A trading journal is a running log that notes what you traded, when you traded, why you traded, and how money you made or lost on each trade. Over time, a journal will reveal your trading strengths and weaknesses. Online journal apps aren’t mandatory, but they can automate most of the process and provide unique insights you might not come up with on your own.
What is the best trading journal?
I like TraderSync for its compatibility with many tradable assets and brokers. It also has an appealing design and deep analysis. If you’re an Excel wonk, you might find it super simple to build your own custom journal that precisely fits your needs.
Are trading journals free?
Some apps offer free versions with restricted feature sets.
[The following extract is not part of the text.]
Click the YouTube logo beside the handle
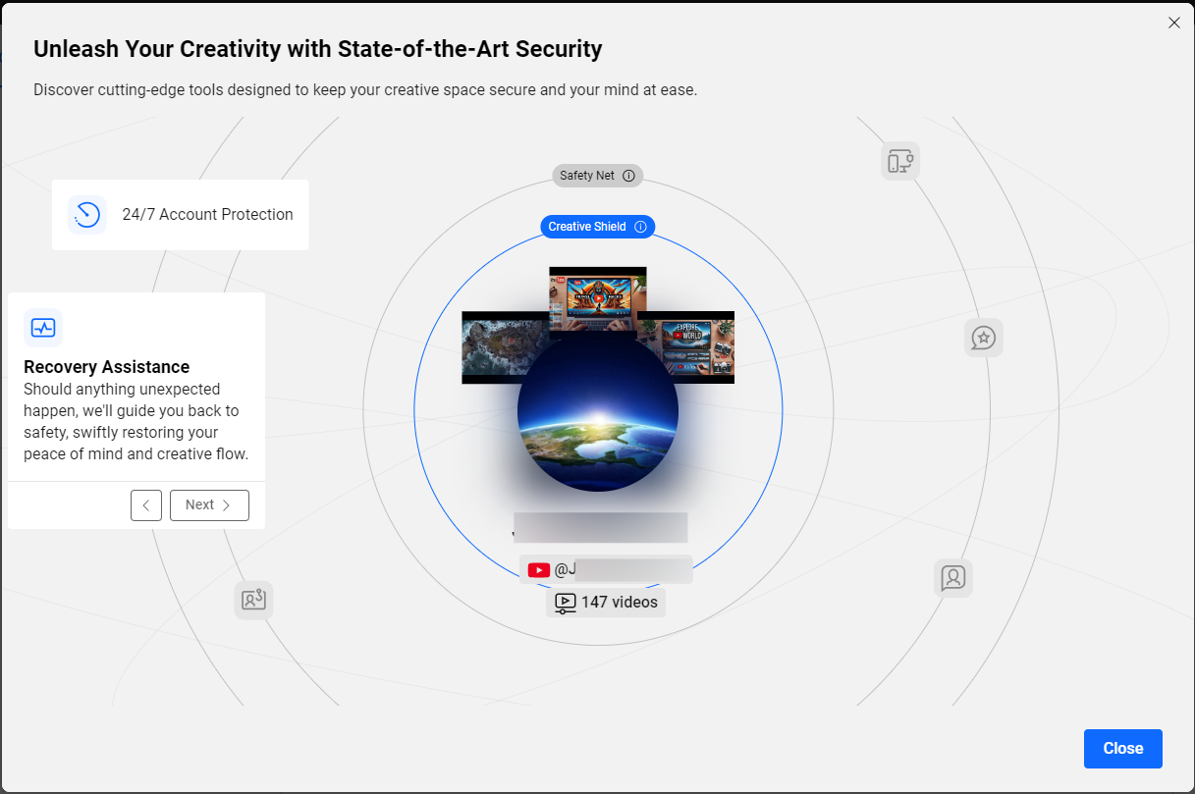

If you are just getting started trading and you don’t need to bulk upload a long account history, consider trying the free version. Most beginning traders will be content with the relatively inexpensive “light” versions and, as said before, you can always create your own, too.
Are trade journals effective?
Yes, trading journals can be very effective. They force me to think through why I am entering and exiting positions and they eliminate excuses. The challenge, however, is keeping them up to date. It’s sort of like dieting and keeping a calorie count. When I’m making money, keeping a journal is a pleasure. When I’m losing on what seems like every trade, my journal will let me know loud and clear.
Regardless of whether you build your own trading journal or use one of the services recommended above, there are endless ways you can go about conducting post-trade analysis.
What matters most is that you take the time to use and maintain a trading journal. Without one, you could be setting yourself up for failure.